For Maggie, the once brilliant wunderkind, she seems to have banished her desire to become Alma. She’s given up dressing like her and striving to be her. She’s found her own path and is determined to take it regardless of where it takes her. And from Hank’s perspective, the “win” is something he has lost: status, career, respect. But the movie doesn’t show the classic downfall or punishment — instead, we see the private unraveling. Hank’s “loss” is internal.
Truth, Power and Performance
One of the major themes is the performance of truth. As the movie ended, you could hear the call out of the Director’s “CUT!,” which underscored that what we have watched is a constructed narrative. Alma and Maggie’s final meeting—and the line “you won”—is less about objective truth than about who controls the story. Maggie may recognize that Alma now controls the narrative, that she has won acknowledgment. But we also agree with Maggie’s slowness to believe that Alma is truly happy.
The film suggests that in high-stakes institutional settings, truth doesn’t always align with justice, and “winning” may simply mean being seen or heard rather than being entirely right. The ambiguity of the ending means “winning” doesn’t equate to moral clarity; rather, it equates to dominance of the narrative.
Flawed People in a Flawed System
Though the movie seemingly declared a “winner,” we didn’t receive a winner in a Lord of the Rings sort of way. We didn’t watch as a moral right won over a moral wrong. Instead the audience was given this Pyrrhic victory which tasted bitter in our collective mouths. She won? What did she win? Are we sure that she won? Really? Instead we all know that Alma’s winning implicated her in a rather broken system. Aligned her with a morally ambiguous problem than made her part of the solution. Alma might have won the acknowledgement, but she didn’t win purity or peace. Maggie may have “lost” in some ways but perhaps gained something: the ability to see herself.
Ambiguity as the Point
The director has stated that he wants the audience to decide what “win” means. By refusing to offer a clean verdict — “He did it/She didn’t” or “She is victim/He is villain” — the film emphasizes how messy real life is. So the line “you won” invites reflection: What did Alma win? What did Maggie lose or gain? What did Hank lose? Because none of them are free of stain, none of them are heroes in the classic sense.
Your View: Why It Works
The greatness of the film After the Hunt lies in its characters, in how they struggle to keep their heads above water even when they seem on top. Alma, still polished and poised at the start, is revealed to be damaged and vulnerable. Hank, once secure, is undone. Maggie, ambitious and sharp, is both victim and agent. The “win” of the film isn’t a triumph of goodness, but a moment of truth in the middle of dysfunction.

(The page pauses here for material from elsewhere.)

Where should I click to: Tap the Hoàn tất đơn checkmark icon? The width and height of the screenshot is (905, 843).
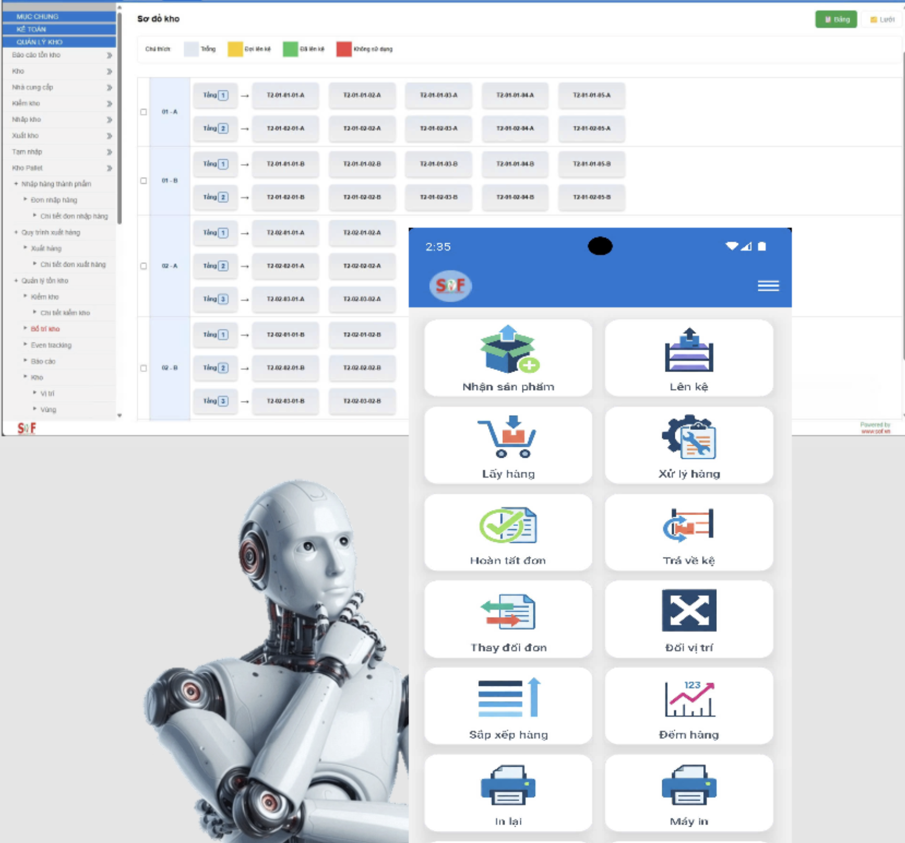coord(508,525)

Final Thoughts on After the Hunt
In sum: After the Hunt is far more than a standard “campus scandal” thriller. It is a layered meditation on power, status, narrative, and the moral ambiguity of all involved. It’s anchored by bravura performances (especially Roberts and Garfield) and a screenplay that allows no simple heroes or villains. If one sees the characters as “a mess and all struggling to keep their heads above water” even as they seem on top, then the ending works as a beautifully grim reflection of that struggle: the apparent winner is neither clean nor triumphant — just the one who managed to survive.
This is a messy, complicated film, one that revels in the obvious chaos of it all. After the Hunt doesn’t let you feel comfortable; it makes you uneasy — and that’s its strength. The “you won” line is not a pat conclusion; it’s a quiet, uneasy acknowledgment of survival and power in a flawed system.